Tuesday, December 28, 2004

Sorry about all the dead people

This is not a forum for discussing Jim's deep thoughts on tsunamis. I won't be blogging on early warning systems and seismic technology, nor will I be debating the quizzical stinginess or profound generosity of the American consumer, whom some of my students have referred to not as customers, but in a creatively apt mispelling, as "costumers". No, I won't be comparing shallow, unfeeling costumers to the disemboweling sorrows of penniless parents on far away Asian shores. Their suffering is real enough, as is my empathy. One small observation: the farther away the tragedy, the less tragic it appears, and the easier to dismiss for people dead to themselves. This is wrong and symptomatic of larger troubles with the human soul, yet it is typical, consistent behavior, even in America, land of the free and home of the brave. When people die, part of you dies with them. I didn't learn that one from television.
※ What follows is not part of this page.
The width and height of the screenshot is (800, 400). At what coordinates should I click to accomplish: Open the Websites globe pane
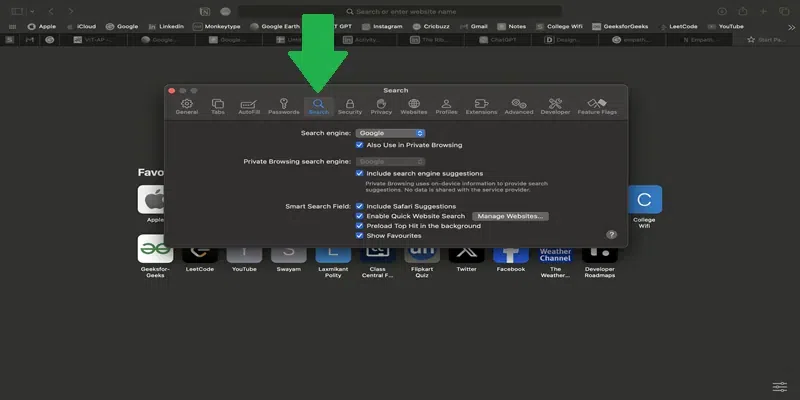click(413, 106)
Today, I scanned some morning TV, and picked up some scenes as they washed over me. Crawling headlines report 40, then 50 thousand dead. Looping images recoil as I hop from channel to channel: surging saltwater; cauldrons of briny death somehow minimized on the 35 inch screen; buses upturned become toy buses tossed against ramshackle tin houses; TV shrinks the disaster to its own proportions, wraps the bodies, shrouded or exposed in clammy rigor mortis poses, laid out by dozens, hundreds; bulldozers clearing mass graves. Here are the pockmarked faces of survivors. The face of a blonde haired two year old motherless Finlander, spoken of by plastic newsmouths as the veritable signature image of the tragedy: an odd representative, this boy's face who must convey the death of so many Asians to the unfeeling white Christian multitudes, as that unwitting, grimy faced GI was made to bear the weight of Mission Impossible in Falluja; a UN rep in soundbite space, pointing a finger at the West; a broad faced Colin Powell, whose face fills the screen with defensive, posturing fatness, as if his face is pressing against the camera lens, squashing it with volume, his mouth pulling open at the corners to let out dissumlating blather, his eyes spinning like swirling marbles; callers on CSPAN; a FOX morning news lad slamming the UN for its stupidity; Matt Lauer striking sympathetic faces going into the news; coming out, Matt Lauer smiling and interviewing a male fashion designer; a supermodel with a broken pelvis who clung to a palm tree for her life; more pancake announcer-beauties grimacing, then within seconds brightening like their shiny perfect hair. Diane Sawyer with a green tophat upon her head. Commercial spots entering on cue. Tony Danza crooning beside a grand piano in a parking lot, surrounded by middle class women in department store sportswear. Anchors from CNN who have jumped to MSNBC and look different in the MSNBC light, in the MSNBC set, from the MSNBC angles. Everywhere on every channel are people with forced smiles. The day wears on and the tally moves to 60,000. Wall Street resumed its rally, and consumer confidence jumped sharply.

At the north pole, God and Jesus and Santa Claus were kicking back tallying Christmas returns, logging lives saved and heathens lost, occassionally glancing up at the TV to catch an update, debating the finer points of laissez faire economics and hands-off ominipotence. When Rudolph came in, he blew his red nose, cursing the wicked weather and what it was doing to his sinuses. He wondered aloud how soon it'd be before some moron in the lower 48 would appeal to divine providence in all this, the hidden hand of the market and the hidden hand of God, hand in hand with the devastating hand of Mother Nature, who was also present, warming her icy hands by the fire. "Yes, they'll say, it's all part of God's plan for mankind!" quipped Rudolph. Uproars of laughter resounded across the room.